··· Passage given ···
10

I need to have huge boolean array. All values should be initialized as "True":

arr = [True] * (10 ** 9)

But created as above it takes too much memory. So I decided to use bytearray for that:

arr = bytearray(10 ** 9)  # initialized with zeroes

Is it possible to initialize bytearray with b'\x01' as effectively as it is initialized by b'\x00'?

I understand I could initialize bytearray with zeros and inverse my logic. But I'd prefer not to do that if possible.

timeit:

>>> from timeit import timeit
>>> def f1():
...   return bytearray(10**9)
... 
>>> def f2():
...   return bytearray(b'\x01'*(10**9))
... 
>>> timeit(f1, number=100)
14.117428014000325
>>> timeit(f2, number=100)
···
§ **Task set**
- A) In the bytearray question, what value did timeit report for f1 with number=100?
- B) Render this sentence from the bytearray question in Spanish: "I understand I could initialize bytearray with zeros and inverse my logic."
- C) Continue the bytearray question, starting right after its final line.
··· Source data ···
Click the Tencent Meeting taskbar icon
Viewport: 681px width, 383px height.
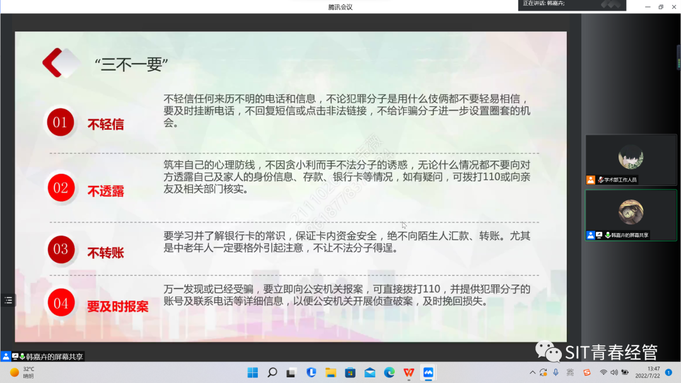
···
§ **Per-task outputs**
- A) 14.117428014000325

- B) Entiendo que podría inicializar el bytearray con ceros e invertir mi lógica.

- C)
51.42543800899875

3 Answers 3

15

Easy, use sequence multiplication:

arr = bytearray(b'\x01') * 10 ** 9

Same approach works for initializing with zeroes (bytearray(b'\x00') * 10 ** 9), and it's generally preferred, since passing integers to the bytes constructor has been a source of confusion before (people sometimes think they can make a single element bytes with the value of the integer).

You want to initialize the single element bytearray first, then multiply, rather than multiplying the bytes and passing it to the bytearray constructor, so you avoid doubling your peak memory requirements (and requiring reading from one huge array and writing to another, on top of the simple memset-like operation on a single array that any solution requires).

In my local tests, bytearray(b'\x01') * 10 ** 9 runs exactly as fast as bytearray(10 ** 9); both took ~164 ms per loop, vs. 434 ms for multiplying the bytes object, then passing it to bytearray constructor.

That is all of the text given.